Pratik Bhattacharya
- Dec 15, 2021
- 8 min read

Control Rollout; or how I stopped worrying and started testing in Production - Part II

Updated: Aug 4, 2022

This is the second part of the Controlled Feature rollout blog. This blog will discuss building and maintaining a centralized feature flighting management system. I will also introduce an open-sourced GitHub library, which is heavily used to maintain feature flights. See the first part here.

Where are my feature toggles? 🙋‍♂️

The theory of controlled feature rollout can be implemented by individual teams in any way they see fit. However, investing in a centralized system has advantages, especially at an organizational level.

The most apparent advantage is the reduction of development effort. You can't expect every application team to develop its feature flighting system for faster time-to-market. A centralized service with standard contracts helps all teams utilize the expected utility. Plus, you can have a dedicated engineering team responsible for maintaining and improving the feature flighting system.

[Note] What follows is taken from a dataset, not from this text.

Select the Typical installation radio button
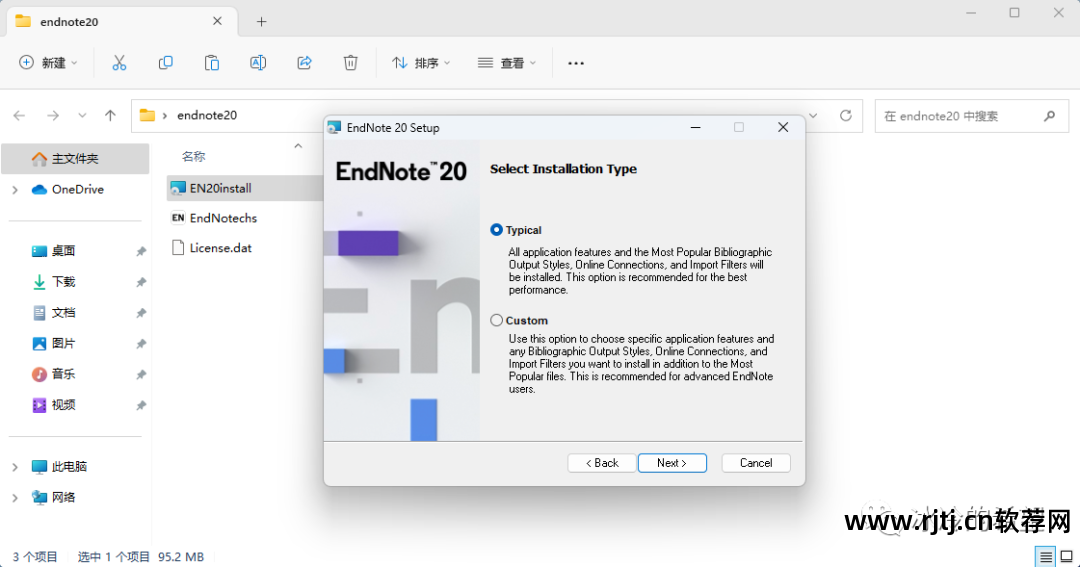This screenshot has height=567, width=1080. pos(497,230)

Some of the aspects of the centralized system would be

Configuration Experience

You need to provide a user experience where admins from other applications and services can setup up the feature flags and create the ring conditions

REST APIs

You can use any standard protocol (like REST) to expose APIs. The most used API would be the evaluation API which will accept the feature names and the user context and return if the features are enabled.

Performance

Feature flighting introduces an extra condition to determine if a user is part of the ring. This adds overhead with some performance concerns. So the evaluation should have latency as low as possible. Typical performance boosters like caching and pre-evaluation of the conditions are commonly used.

Reliability

We already discussed that once a user is assigned a feature, the user must be exposed to the same feature in the subsequent cycles. If the centralized feature flighting system is disrupted, the clients wouldn't know what feature to assign. In most cases, the client default all users to the old feature.

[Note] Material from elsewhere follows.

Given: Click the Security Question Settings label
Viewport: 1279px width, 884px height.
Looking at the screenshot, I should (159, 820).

One popular way to tackle this problem is by downloading a snapshot of the ring conditions and features to the client system and performing the evaluation from the downloaded data. This will ensure that even if the Flighting Service is down, the client system will assign features based on the last copy of the snapshot. Snapshotting also boosts the performance because it saves an API call.

Data latency

Once a feature is promoted or a ring condition is updated, the information must reflect immediately in the client system. This becomes more critical during feature rollback (especially if a critical bug has been detected). Caching and downloading snapshots hinders data latency. Hence there must be a mechanism to upload the snapshot or cache at regular and frequent intervals. You can build a polling mechanism to poll the central servers and keep the snapshot updated continuously. You can also take advantage of an event-based mechanism to update the client cache

Client SDK

Providing a client SDK is essential when you are building cache and snapshots. Asking the clients to maintain their cache is dangerous because clients won't be aware of refresh intervals which will cause data latency. Be familiar with your organisation's tech stack to choose what programming languages must be supported.

Let's Build It! 🏗

The below diagram shows a High-Level design of a Centralized Feature Flighting System leveraging Azure App Configuration's Feature Management APIs.

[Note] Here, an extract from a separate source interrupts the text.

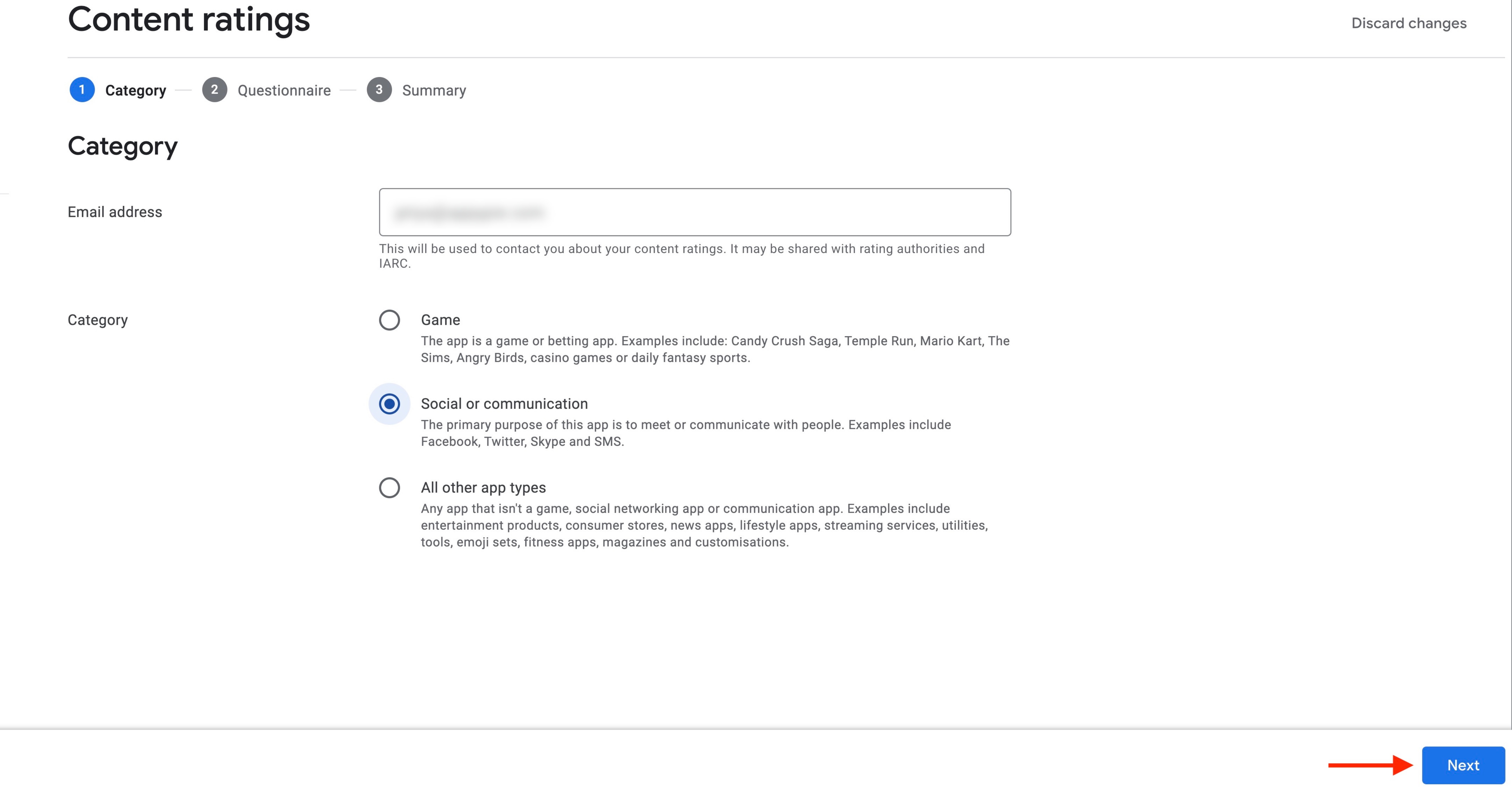Viewport: 1512px width, 793px height.
Task: Focus the Email address input field
Action: click(695, 212)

1. Azure App Configuration

Heart of the system is responsible for storing all the feature flags and filter parameters

2. App Service

Code for evaluating the feature flags. The logic for implementing Rings, custom filters and complex expressions is executed here.

3. Blobs

Stores additional rules for maintaining complex feature flags

4. Front Door

Load balancer for balancing traffic between multiple regions of the App Service

5. Common Infrastructure

Key Vault - Stores secrets (like App Configuration and Blob connection strings)
Application Insights - Telemetry and monitoring of system health
Active Directory - Authenticating client requests

6. Admin UI

Web application used by partners to create/edit/delete feature flags

Jack of Many Trades 🤹‍♂️

We can use feature toggles for multiple purposes:

A/B Tests

A trendy experimentation technique where teams release one or more variants of an existing feature to a subset of users to gather insights about the variants. Feature toggles are a great way to assign variants to different users. You can then monitor the KPIs for each variant and take a scientific decision as to which variant is performing the best. Using this mechanism, teams can make decisions based on product usage and avoid Hippos.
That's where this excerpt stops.